1.恶意代码分析技巧

会软件逆向就能进行恶意代码分析吗？ 如图所示是海莲花组织的一次攻击过程，在整个攻击过程中，涉及到lnk、exe、hta、dll、exe、doc、sfx、ocx、zip和rar等各种类型的文件，恶意代码分析师需要对如上所有类型的文件进行分析，找出潜藏其中的恶意代码，分析其攻击过程，甚至是揪出背后的攻击者。面对类型多样的恶意代码，单纯的软件逆向远远无法胜任行恶意代码分析的工作，恶意代码分析的工作需要掌握各种类型的文件的分析技巧。 恶意代码中往往还会使用大量的混淆技术。如图所示，这是一段严重混淆过的js代码，直接分析费时费力还容易出错。 如果你掌握了分析技巧，你就会发现，这段js代码是混淆过的代码，这种混淆技术非常常见。使用分析工具解除混淆，就会发现这是一段很简单的js代码:document.write(“helloworld”）； 面对形式多变的恶意代码，掌握恶意代码分析技巧尤为重要。本系列文章将向你介绍恶意代码分析技巧，帮助你快速定位并分析恶意代码。

2.根据行为分析

恶意代码分析最快速的方式是根据行为分析，运行恶意代码，查看恶意代码执行了哪些行为。 根据行为分析恶意代码，主要有在沙箱中运行恶意代码和在本地运行恶意代码两种方式。

2.1.沙箱运行

沙箱提供了一个独立的虚拟环境，在其内部运行的程序并不能对硬盘产生永久性的影响。根据沙箱的运行环境，又可以将沙箱细分为本地沙箱和在线沙箱。许多安全厂商都有自己的沙箱，下面列出了几款在线沙箱： https://x.threatbook.cn/ https://www.maldun.com/analysis/ https://ti.360.net/

2.2.本地运行

在本地运行恶意代码前，需要一些准备工作。 ①准备恶意代码的运行环境——虚拟机； ②准备行为监控软件——火绒剑(推荐)、process monitor... 虚拟机最好多准备几台，win7、winxp、win10、Ubuntu等，满足各种恶意代码的分析需求。 行为监控软件多种多样，笔者最喜欢使用的就是火绒剑，它能够检测进程、文件、注册表等操作。 火绒剑的使用也非常方便，只需要两步: ①添加监视： 系统—过滤—进程过滤—添加—设置方法(选择进程树)—设置值(输入进程路径)—确认 ②开启监控 单击开启监控，运行程序，观察日志

2.3.常见的恶意行为

在本地监控恶意代码行为得到的日志十分详细，但看到这样成百上千的日志，我们如何判断哪些行为是恶意的？ 这就需要我们了解病毒常用的技术，下图是笔者总结的一些技术： 熟悉上图中的每一种技术，在分析中根据行为找恶意代码将会事半功倍。 网上已经有大神(TonyChen56)将上述的一些技术整合到同一个程序中，感兴趣的同学可以去看代码:https://github.com/TonyChen56/HackerTools

3.根据编译执行方式分析

行为分析只能让我们对恶意代码有一个简单的了解，而且往往会因为运行环境的原因，导致无法分析出恶意代码中所有的恶意行为。
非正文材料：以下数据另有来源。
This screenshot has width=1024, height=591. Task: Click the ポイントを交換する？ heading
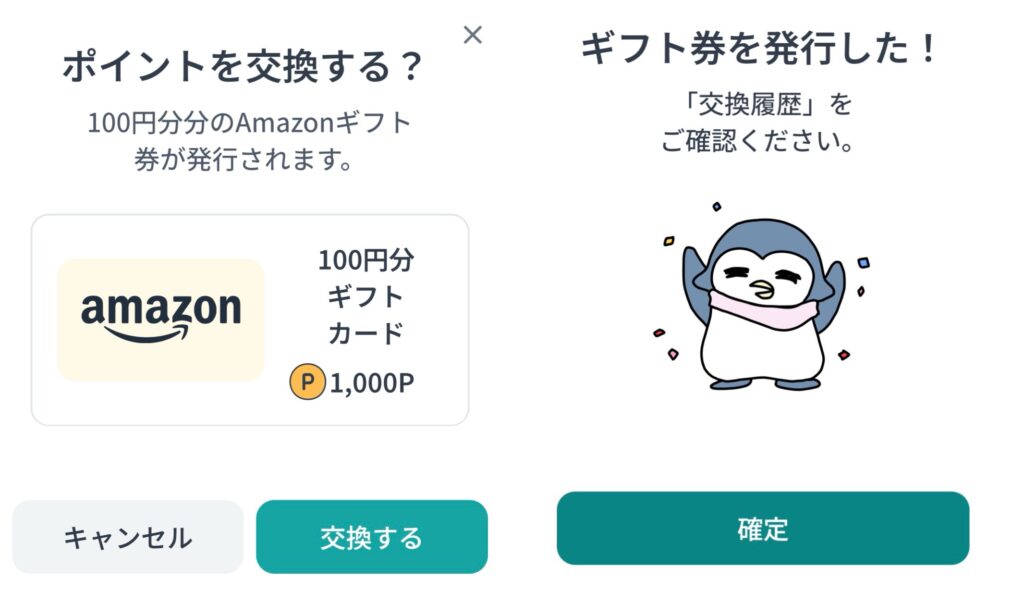[243, 67]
恶意代码分析免不了对恶意代码的详细分析。而根据恶意代码使用的语言不通，将有不同的分析方式。 脚本程序是由专门的脚本解释程序解释执行的，不需要产生目标代码，一般我们能够直接看到脚本程序的源代码，一般使用脚本调试器调试脚本类恶意代码。 与解释执行对应的就是编译执行。编译执行的程序又主要分成两类：一类是先编译为中间代码，在运行时再动态编译为当前CPU能够执行的目标代码，典型的代表便是使用C#开发的.NET程序。另一类是直接编译和链接成目标代码的程序，比如传统的C/C++程序。针对前一类代码的调试一般称为托管调试，针对后一类程序的调试称为本地调试。如果希望在同一个调试会话中既调试托管代码又调试本地代码，那么这种调试方式称为混合调试。 下图是笔者摘自《软件调试》中归纳出的按照执行和编译方式来对软件调试进行分类的判断方法和步骤:

正确的判断恶意代码使用的语言，才能选择合适的方式分析恶意代码。

4.根据文件类型分析

在本文第一节中笔者就提到过lnk、exe、hta、dll、exe、doc、sfx、ocx、zip等各种类型的文件都可能含有恶意代码。不同文件类型的恶意代码的分析方式大相径庭，在本系列的后续文章中，我们再详细介绍。